= Work required =
Please answer these questions about the comment thread on pop music below:
(a) Which four bands does Martin name as very political and anti-passive?
(b) Which book by Michael Bracewell does Martin recommend, and what is it about?
(c) What does Martin say is his favourite book?

At 9:32 am, Blogger Martin said...

Don't judge pop music by Girls Aloud! It would be like slating Dennis Potter because he works in the same medium as Ant and Dec. The Smiths, Manic Street Preachers, The Clash, The Pogues... four very political and anti-passive bands off the top of my head. There is as much variation in pop music as there is in human feeling.

 
At 1:07 pm, Blogger Blamerbell said...

"Don't judge pop music by Girls Aloud!"

I'm not.

"There is as much variation in pop music as there is in human feeling."

With a tiny bit of analysis, it's clear that this is simply not true.

Anyway, if you want to comment on that, get over to the Guardian - I'm still in the top 10 reads!

 
At 11:26 pm, Blogger Martin said...

I'll write my book on pop music one day, explaining why it's the most misunderstood art form of the twentieth century... but in the meantime read Michael Bracewell's 'England Is Mine' if you can - it's about constructing the English identity through pop music. You'd love it!

 
At 11:40 pm, Blogger Martin said...

Just read the CIF thread and can't be bothered to register. But basically, to analyse pop music in the same terms as the way you'd analyse classical is just missing the point. Yes, it's generic. Yes, it's repetitive. Yes, it's structurally simple. The point is that matters relatively little because pop is a cultural phenomenon not simply a musical one. And in any case, although I tend to go for esoteric and difficult literature (my favourite book really is Ulysses), I judge intellectual and emotional art by different criteria. Music to me is about emotion - raw, primal, personal, often simple, repetitive, but really the very stuff we're made of. Intellect, language is constructed of more complicated material. Hence, simple and powerful music, complicated literature. I just judge them differently, although in its own ways my favourite pop music is quite complex too, but not sophisticated in the way classical or jazz can be.

 
At 5:48 pm, Blogger Blamerbell said...

"But basically, to analyse pop music in the same terms as the way you'd analyse classical is just missing the point."

To think that's what is going on is missing the point.

If there'a any "terms" to the analysis it's the terms in which we all digest the music which is around us every day. In most cases this won't be classical music.

The fact is that as people living in the West we automatically process music in a certain way - to describe it you nneed to use a certain degree of musical analysis.

Any other approach is complete nonsense.

= Listing =

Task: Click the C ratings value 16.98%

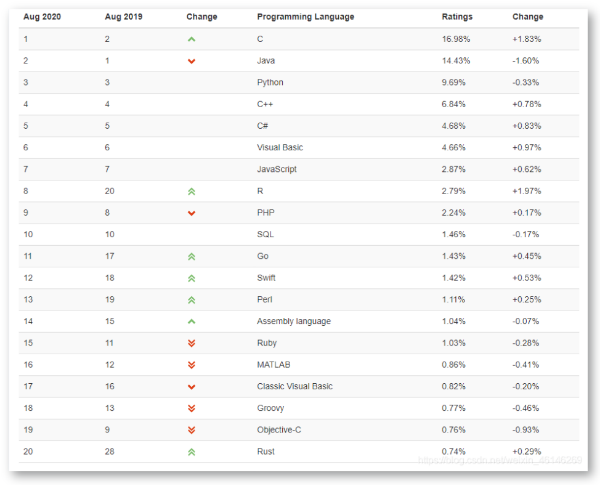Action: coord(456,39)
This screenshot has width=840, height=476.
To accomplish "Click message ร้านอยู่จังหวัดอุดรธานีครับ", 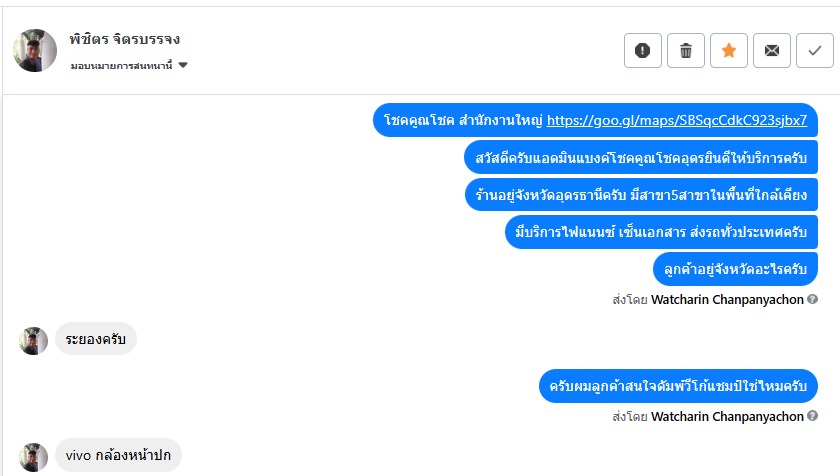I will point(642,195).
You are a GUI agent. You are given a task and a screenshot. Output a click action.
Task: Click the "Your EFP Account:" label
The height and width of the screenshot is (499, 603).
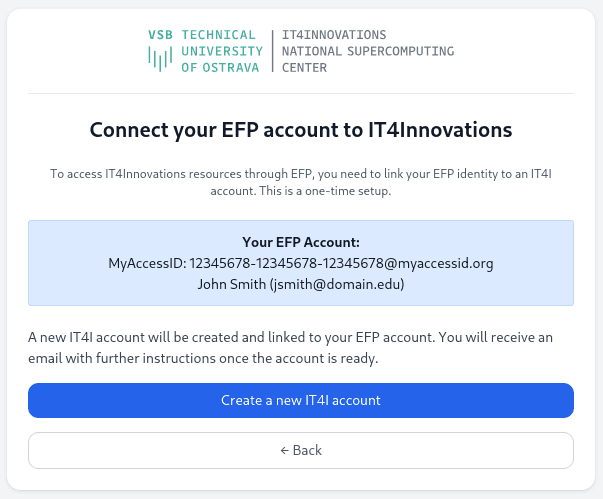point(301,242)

* * *

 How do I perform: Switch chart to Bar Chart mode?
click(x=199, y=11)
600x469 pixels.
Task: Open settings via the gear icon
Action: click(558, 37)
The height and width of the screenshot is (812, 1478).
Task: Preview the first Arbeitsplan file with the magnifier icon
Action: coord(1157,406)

= Solved exercise =
(a) The Smiths, Manic Street Preachers, The Clash and The Pogues.
(b) 'England Is Mine', which is about constructing the English identity through pop music.
(c) Ulysses.